(DATASET CONTENT Opens)
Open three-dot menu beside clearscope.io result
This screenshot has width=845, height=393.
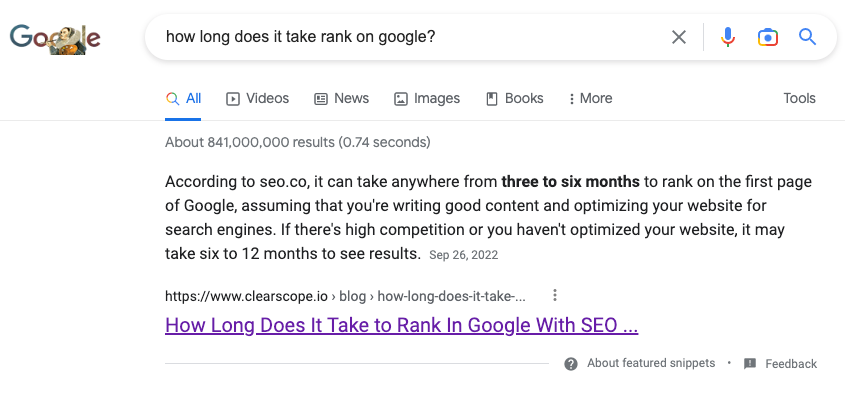[555, 295]
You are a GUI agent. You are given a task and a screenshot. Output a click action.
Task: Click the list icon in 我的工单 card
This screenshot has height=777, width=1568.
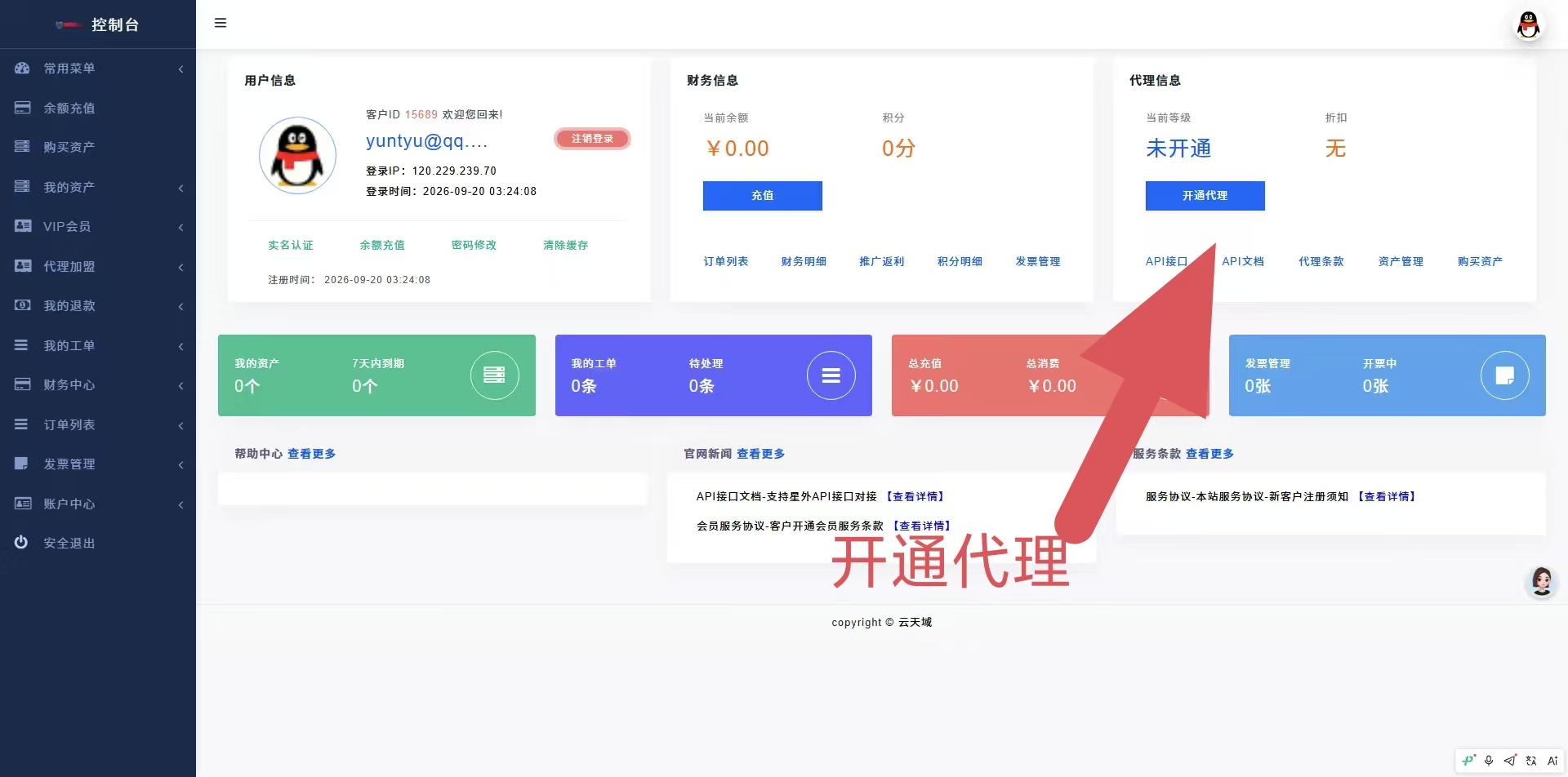click(831, 375)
(DATASET CONTENT Closes)
* **REQUIREMENT**: Retype all the records shown above, character for character. Omit every picture.

* **TASK ANSWER**:
Open three-dot menu beside clearscope.io result
This screenshot has width=845, height=393.
[555, 295]
You are a GUI agent. You are given a task and a screenshot. Output a click action.
Task: Click the list icon in 我的工单 card
This screenshot has height=777, width=1568.
click(831, 375)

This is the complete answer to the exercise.